§ **What the task asks**: Return the listing below in full, with every line exactly as it is.

--*--

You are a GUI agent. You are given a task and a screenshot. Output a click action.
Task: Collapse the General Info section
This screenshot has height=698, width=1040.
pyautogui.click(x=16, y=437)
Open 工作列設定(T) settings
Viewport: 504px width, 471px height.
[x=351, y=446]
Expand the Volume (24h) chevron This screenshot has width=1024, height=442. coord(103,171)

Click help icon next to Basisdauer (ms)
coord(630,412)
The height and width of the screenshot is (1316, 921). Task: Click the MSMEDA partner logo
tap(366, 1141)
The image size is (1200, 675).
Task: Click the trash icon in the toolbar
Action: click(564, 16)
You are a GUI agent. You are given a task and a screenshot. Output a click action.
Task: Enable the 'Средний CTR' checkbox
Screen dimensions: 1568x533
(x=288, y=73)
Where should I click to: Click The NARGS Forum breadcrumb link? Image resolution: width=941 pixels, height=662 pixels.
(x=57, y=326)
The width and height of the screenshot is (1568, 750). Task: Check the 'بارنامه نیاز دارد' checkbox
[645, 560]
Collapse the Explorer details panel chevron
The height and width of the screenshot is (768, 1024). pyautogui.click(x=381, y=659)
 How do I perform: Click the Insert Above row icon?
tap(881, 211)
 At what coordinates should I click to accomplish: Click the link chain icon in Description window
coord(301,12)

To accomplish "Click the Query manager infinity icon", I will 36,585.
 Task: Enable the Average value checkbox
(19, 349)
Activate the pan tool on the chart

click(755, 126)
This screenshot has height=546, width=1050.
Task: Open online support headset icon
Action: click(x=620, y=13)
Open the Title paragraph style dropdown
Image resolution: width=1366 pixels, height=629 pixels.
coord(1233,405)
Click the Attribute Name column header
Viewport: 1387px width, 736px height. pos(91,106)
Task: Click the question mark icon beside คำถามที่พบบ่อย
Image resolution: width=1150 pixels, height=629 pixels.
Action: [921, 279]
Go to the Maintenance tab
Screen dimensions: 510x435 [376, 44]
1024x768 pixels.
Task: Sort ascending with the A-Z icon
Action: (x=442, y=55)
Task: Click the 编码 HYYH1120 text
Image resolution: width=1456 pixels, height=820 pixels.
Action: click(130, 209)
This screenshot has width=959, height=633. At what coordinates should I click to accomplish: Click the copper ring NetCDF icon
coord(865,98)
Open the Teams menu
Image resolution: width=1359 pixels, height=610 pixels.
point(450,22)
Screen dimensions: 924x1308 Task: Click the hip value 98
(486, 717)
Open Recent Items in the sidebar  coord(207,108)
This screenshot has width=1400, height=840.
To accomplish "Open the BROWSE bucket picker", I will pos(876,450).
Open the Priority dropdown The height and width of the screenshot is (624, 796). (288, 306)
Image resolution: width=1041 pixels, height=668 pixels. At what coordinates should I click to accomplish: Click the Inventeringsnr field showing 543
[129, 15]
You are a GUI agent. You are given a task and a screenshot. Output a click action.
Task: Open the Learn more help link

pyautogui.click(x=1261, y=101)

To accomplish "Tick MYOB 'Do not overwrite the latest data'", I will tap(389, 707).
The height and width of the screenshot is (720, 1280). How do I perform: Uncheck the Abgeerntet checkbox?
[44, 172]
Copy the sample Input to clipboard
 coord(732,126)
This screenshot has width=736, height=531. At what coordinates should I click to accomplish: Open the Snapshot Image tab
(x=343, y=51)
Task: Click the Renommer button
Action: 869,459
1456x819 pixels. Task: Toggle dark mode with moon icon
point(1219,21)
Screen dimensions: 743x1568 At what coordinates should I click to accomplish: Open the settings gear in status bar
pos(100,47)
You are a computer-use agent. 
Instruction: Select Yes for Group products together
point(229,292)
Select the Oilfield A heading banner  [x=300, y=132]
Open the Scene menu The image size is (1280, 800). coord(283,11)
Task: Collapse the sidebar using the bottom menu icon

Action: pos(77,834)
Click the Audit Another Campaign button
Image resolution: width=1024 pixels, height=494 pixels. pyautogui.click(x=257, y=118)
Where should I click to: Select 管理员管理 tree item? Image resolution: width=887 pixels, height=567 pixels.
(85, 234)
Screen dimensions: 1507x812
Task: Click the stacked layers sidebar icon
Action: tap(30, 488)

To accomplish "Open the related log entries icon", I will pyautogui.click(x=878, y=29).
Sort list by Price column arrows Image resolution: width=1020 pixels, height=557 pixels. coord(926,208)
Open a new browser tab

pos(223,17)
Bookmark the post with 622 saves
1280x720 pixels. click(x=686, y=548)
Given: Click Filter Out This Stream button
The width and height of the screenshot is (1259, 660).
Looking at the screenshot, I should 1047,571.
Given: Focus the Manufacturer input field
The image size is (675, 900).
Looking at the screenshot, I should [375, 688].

--*--

§ **Task answer**:
You are a GUI agent. You are given a task and a screenshot. Output a click action.
Task: Collapse the General Info section
This screenshot has height=698, width=1040.
pyautogui.click(x=16, y=437)
Open 工作列設定(T) settings
Viewport: 504px width, 471px height.
[x=351, y=446]
Expand the Volume (24h) chevron This screenshot has width=1024, height=442. coord(103,171)

Click help icon next to Basisdauer (ms)
coord(630,412)
The height and width of the screenshot is (1316, 921). Task: Click the MSMEDA partner logo
tap(366, 1141)
The image size is (1200, 675).
Task: Click the trash icon in the toolbar
Action: click(564, 16)
You are a GUI agent. You are given a task and a screenshot. Output a click action.
Task: Enable the 'Средний CTR' checkbox
Screen dimensions: 1568x533
(x=288, y=73)
Where should I click to: Click The NARGS Forum breadcrumb link? Image resolution: width=941 pixels, height=662 pixels.
(x=57, y=326)
The width and height of the screenshot is (1568, 750). Task: Check the 'بارنامه نیاز دارد' checkbox
[645, 560]
Collapse the Explorer details panel chevron
The height and width of the screenshot is (768, 1024). pyautogui.click(x=381, y=659)
 How do I perform: Click the Insert Above row icon?
tap(881, 211)
 At what coordinates should I click to accomplish: Click the link chain icon in Description window
coord(301,12)

To accomplish "Click the Query manager infinity icon", I will 36,585.
 Task: Enable the Average value checkbox
(19, 349)
Activate the pan tool on the chart

click(755, 126)
This screenshot has height=546, width=1050.
Task: Open online support headset icon
Action: click(x=620, y=13)
Open the Title paragraph style dropdown
Image resolution: width=1366 pixels, height=629 pixels.
coord(1233,405)
Click the Attribute Name column header
Viewport: 1387px width, 736px height. pos(91,106)
Task: Click the question mark icon beside คำถามที่พบบ่อย
Image resolution: width=1150 pixels, height=629 pixels.
Action: [921, 279]
Go to the Maintenance tab
Screen dimensions: 510x435 [376, 44]
1024x768 pixels.
Task: Sort ascending with the A-Z icon
Action: (x=442, y=55)
Task: Click the 编码 HYYH1120 text
Image resolution: width=1456 pixels, height=820 pixels.
Action: click(130, 209)
This screenshot has width=959, height=633. At what coordinates should I click to accomplish: Click the copper ring NetCDF icon
coord(865,98)
Open the Teams menu
Image resolution: width=1359 pixels, height=610 pixels.
point(450,22)
Screen dimensions: 924x1308 Task: Click the hip value 98
(486, 717)
Open Recent Items in the sidebar  coord(207,108)
This screenshot has width=1400, height=840.
To accomplish "Open the BROWSE bucket picker", I will pos(876,450).
Open the Priority dropdown The height and width of the screenshot is (624, 796). (288, 306)
Image resolution: width=1041 pixels, height=668 pixels. At what coordinates should I click to accomplish: Click the Inventeringsnr field showing 543
[129, 15]
You are a GUI agent. You are given a task and a screenshot. Output a click action.
Task: Open the Learn more help link

pyautogui.click(x=1261, y=101)

To accomplish "Tick MYOB 'Do not overwrite the latest data'", I will tap(389, 707).
The height and width of the screenshot is (720, 1280). How do I perform: Uncheck the Abgeerntet checkbox?
[44, 172]
Copy the sample Input to clipboard
 coord(732,126)
This screenshot has width=736, height=531. At what coordinates should I click to accomplish: Open the Snapshot Image tab
(x=343, y=51)
Task: Click the Renommer button
Action: 869,459
1456x819 pixels. Task: Toggle dark mode with moon icon
point(1219,21)
Screen dimensions: 743x1568 At what coordinates should I click to accomplish: Open the settings gear in status bar
pos(100,47)
You are a computer-use agent. 
Instruction: Select Yes for Group products together
point(229,292)
Select the Oilfield A heading banner  [x=300, y=132]
Open the Scene menu The image size is (1280, 800). coord(283,11)
Task: Collapse the sidebar using the bottom menu icon

Action: pos(77,834)
Click the Audit Another Campaign button
Image resolution: width=1024 pixels, height=494 pixels. pyautogui.click(x=257, y=118)
Where should I click to: Select 管理员管理 tree item? Image resolution: width=887 pixels, height=567 pixels.
(85, 234)
Screen dimensions: 1507x812
Task: Click the stacked layers sidebar icon
Action: tap(30, 488)

To accomplish "Open the related log entries icon", I will pyautogui.click(x=878, y=29).
Sort list by Price column arrows Image resolution: width=1020 pixels, height=557 pixels. coord(926,208)
Open a new browser tab

pos(223,17)
Bookmark the post with 622 saves
1280x720 pixels. click(x=686, y=548)
Given: Click Filter Out This Stream button
The width and height of the screenshot is (1259, 660).
Looking at the screenshot, I should 1047,571.
Given: Focus the Manufacturer input field
The image size is (675, 900).
Looking at the screenshot, I should [375, 688].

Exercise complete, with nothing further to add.